<<<<

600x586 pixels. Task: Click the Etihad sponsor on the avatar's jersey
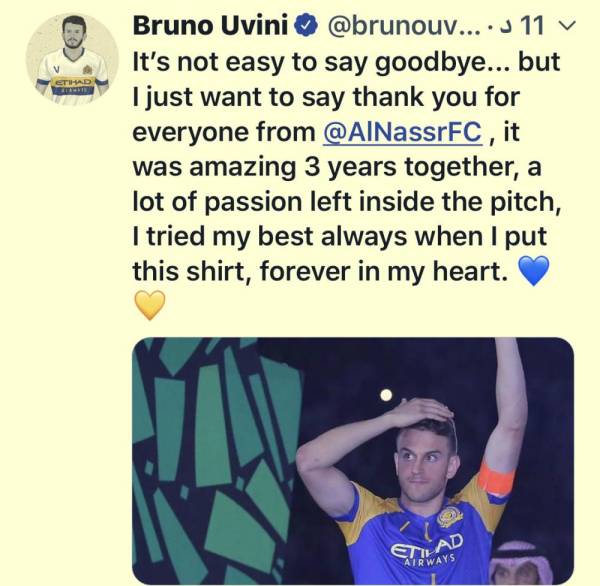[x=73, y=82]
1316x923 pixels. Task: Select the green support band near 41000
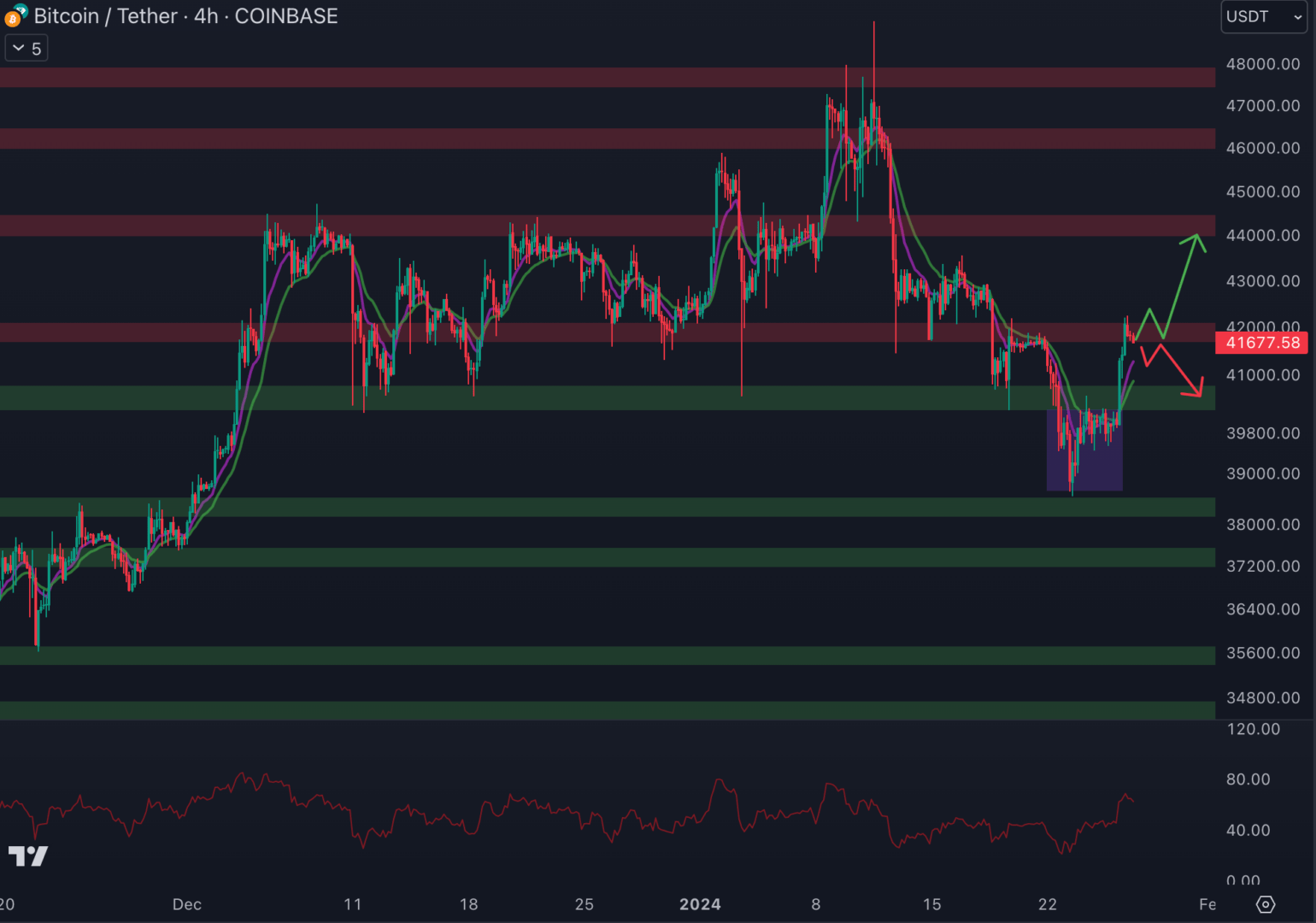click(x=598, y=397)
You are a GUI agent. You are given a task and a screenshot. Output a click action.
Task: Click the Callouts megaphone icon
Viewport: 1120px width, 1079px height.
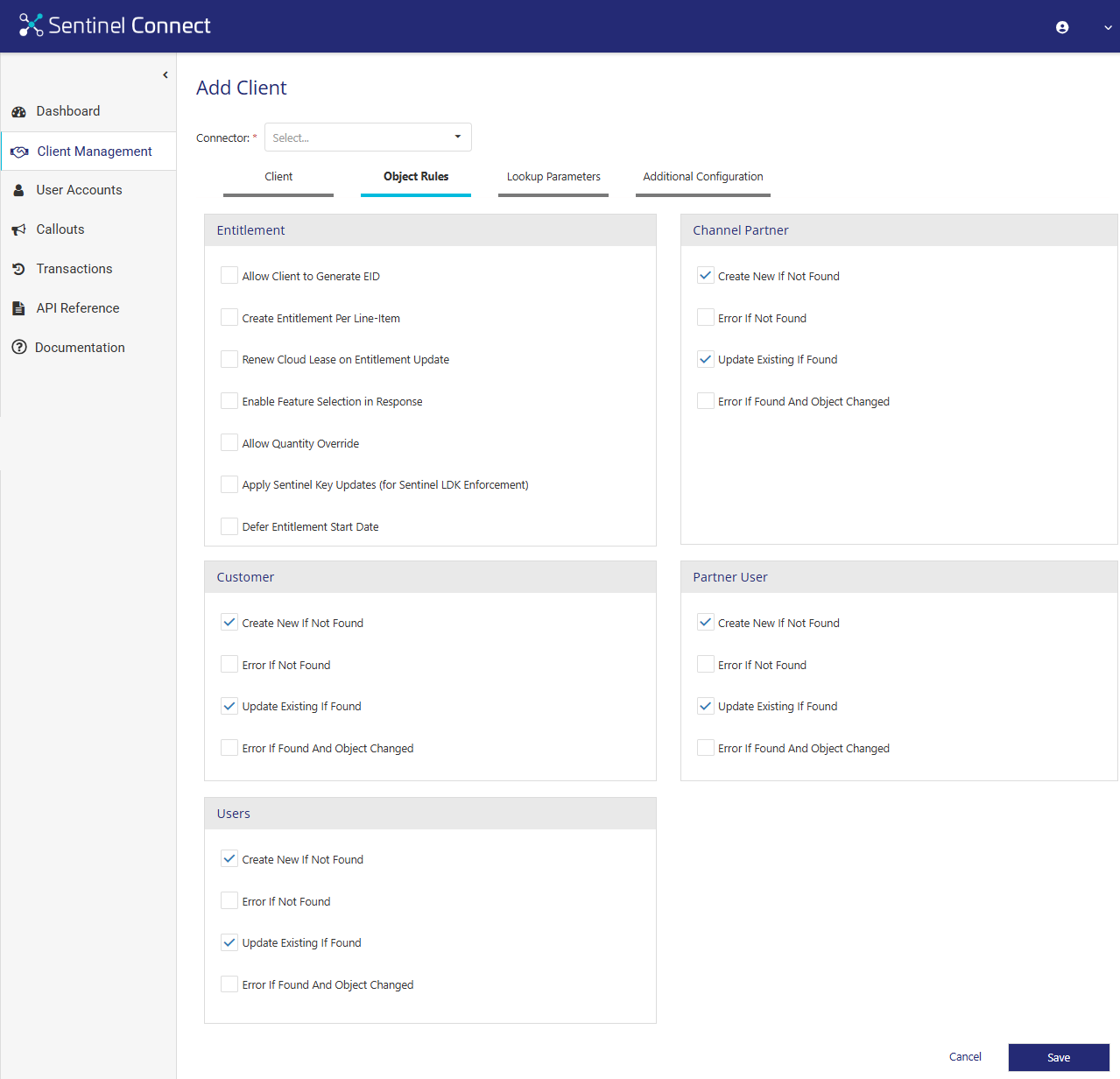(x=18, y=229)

>>>>
<<<<

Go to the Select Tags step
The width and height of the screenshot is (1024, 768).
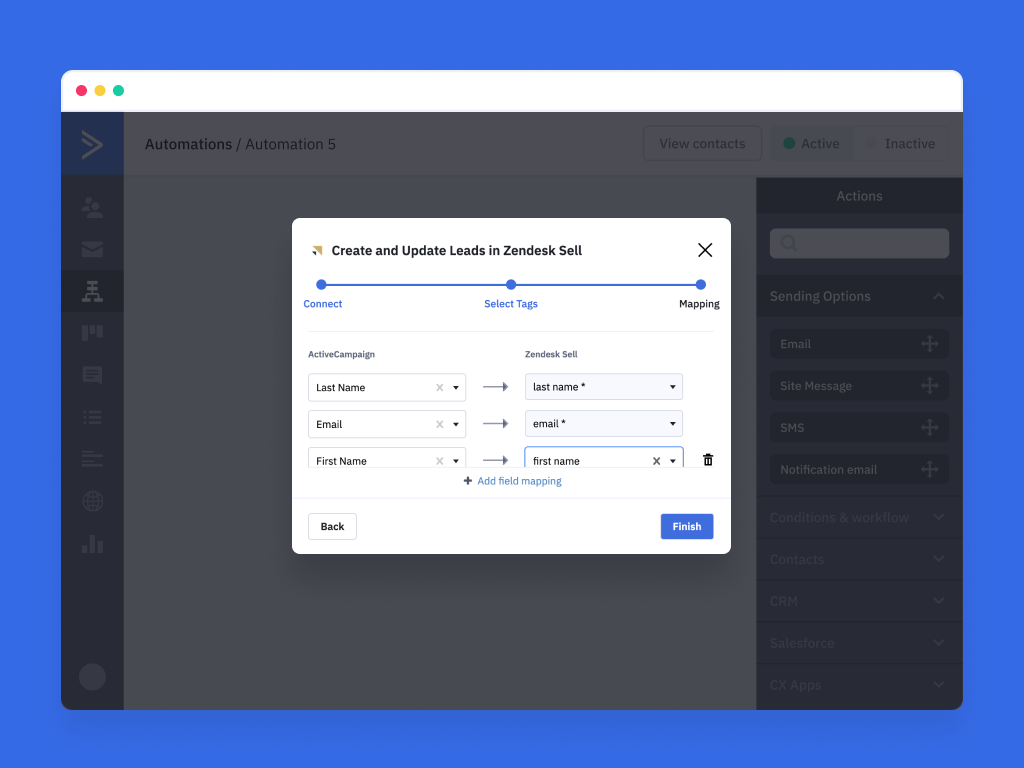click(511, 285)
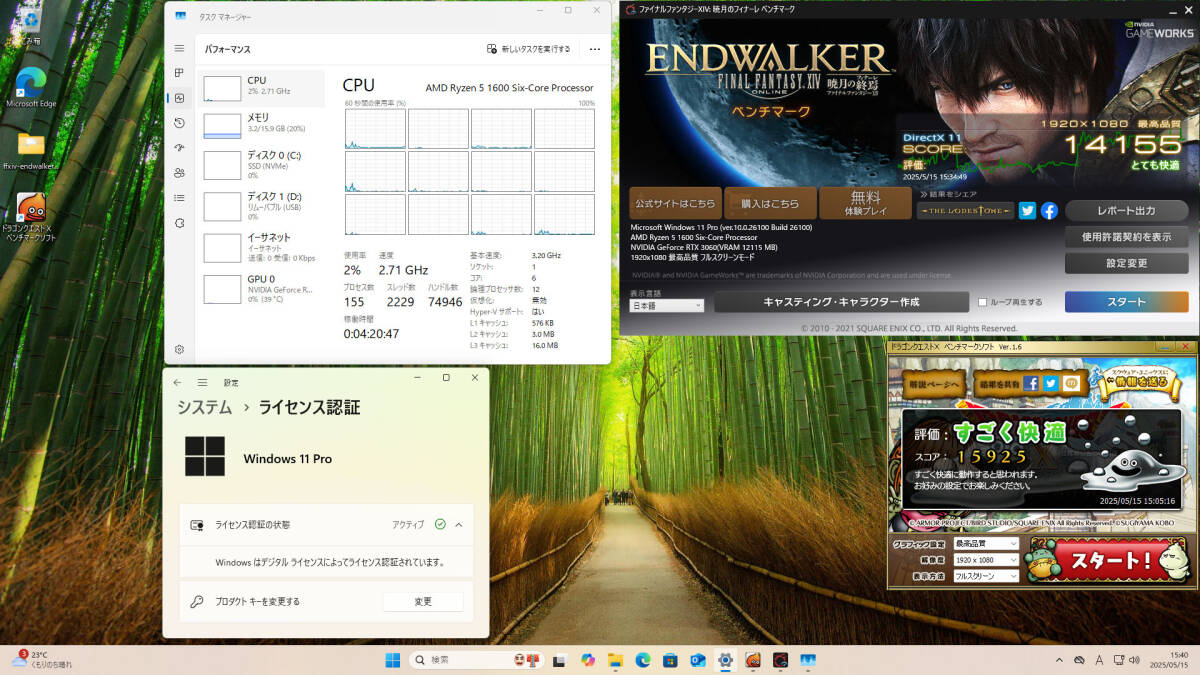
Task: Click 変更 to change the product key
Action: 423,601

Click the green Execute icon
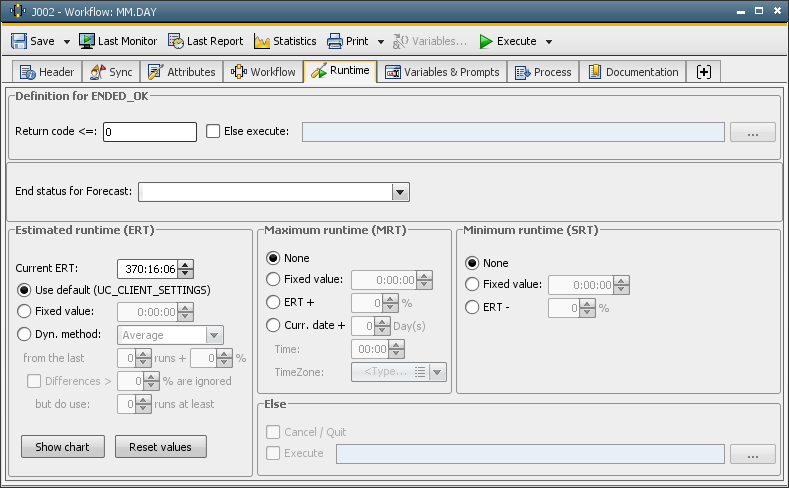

>>>>
<<<<

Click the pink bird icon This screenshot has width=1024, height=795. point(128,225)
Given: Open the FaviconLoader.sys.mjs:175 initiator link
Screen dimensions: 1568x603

>>>>

Exercise aim:
After locating the line holding "Given: Open the" above, output exactly that line and every line after it through the line holding "Screen dimensions: 1568x603". Include nothing else.

Response:
Given: Open the FaviconLoader.sys.mjs:175 initiator link
Screen dimensions: 1568x603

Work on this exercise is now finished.